Let's say I have a simple syntax where you can assign a number to an identifier using =
sign.
I can write the parser in two ways.
I can include the character token =
directly in the rule or I can create a named token for it and use the lexer to recognize it.
Option #1:
// lexer
[A-Za-z_][A-Za-z_0-9]* { return IDENTIFIER; }
[0-9]+ { return NUMBER; }
// parser
%token IDENTIFIER NUMBER
%%
assignment : IDENTIFIER '=' NUMBER ;
Option #2:
// lexer
[A-Za-z_][A-Za-z_0-9]* { return IDENTIFIER; }
[0-9]+ { return NUMBER; }
= { return EQUAL_SIGN; }
// parser
%token IDENTIFIER NUMBER EQUAL_SIGN
%%
assignment : IDENTIFIER EQUAL_SIGN NUMBER ;
Both ways of writing the parser work and I cannot quite find an information about good practices concerning such situation. The first snippet seems to be more readable but this is not my highest concern.
Is any of these two options faster or beneficial in other way? Are they technical reasons (other than readability) to prefer one over another?
Is there maybe a third, better way?
I'm asking about problems concerning huge parsers, where optimization may be a real issue, not just such toy examples as is shown here.
Aside from readability, it basically makes no difference. There really is no optimisation issue, no matter how big your grammar is. Once the grammar has been compiled, tokens are small integers, and one small integer is pretty well the same as any other small integer.

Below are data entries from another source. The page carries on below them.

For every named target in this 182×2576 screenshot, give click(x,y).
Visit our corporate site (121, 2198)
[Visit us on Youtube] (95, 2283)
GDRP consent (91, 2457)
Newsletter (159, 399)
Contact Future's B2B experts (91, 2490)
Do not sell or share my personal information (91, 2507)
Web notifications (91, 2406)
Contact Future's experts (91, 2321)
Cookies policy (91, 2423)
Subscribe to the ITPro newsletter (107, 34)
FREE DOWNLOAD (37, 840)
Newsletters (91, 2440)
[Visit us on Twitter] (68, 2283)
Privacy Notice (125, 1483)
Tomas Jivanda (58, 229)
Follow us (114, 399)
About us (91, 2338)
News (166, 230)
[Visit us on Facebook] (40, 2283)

But I wouldn't underrate the importance of readability. For one thing, it's harder to see bugs in unreadable code. It's surprisingly common for a grammar bug to be the result of simply typing the wrong name for some punctuation character. It's much easier to see that '{' expr '{'
is wrong than if it were written T_LBRC expr T_LBRC
, and furthermore the named symbols are much harder to interpret for someone whose first language isn't English.
Bison's parse table compression requires token numbers to be consecutive integers, which is done by passing incoming token codes through a lookup table, hardly a major overhead. Not using character codes doesn't avoid this lookup, though, because the token numbers 1 through 255 are reserved anyway.
However, Bison's C++ API using named token constructors requires token names and single-character token codes cannot be used as token names (although they're not forbidden, since you're not required to use named constructors).
Given that use case, Bison recently introduced an option which generates consecutively numbered token codes in order to avoid the recoding; this option is not compatible with single-character tokens being represented as themselves. It's possible that not having to recode the token is a marginal speed-up, but it's hard to believe that it's significant, but if you're not going to use single-quoted tokens, you might as well go for it.
Personally, I don't think the extra complexity is justified, at least for the C API. If you do choose to go with token names, perhaps in order to use the C++ API's named constructors, I'd strongly recommend using Bison aliases in order to write your grammar with double-quoted tokens (also recommended for multi-character operator and keyword tokens).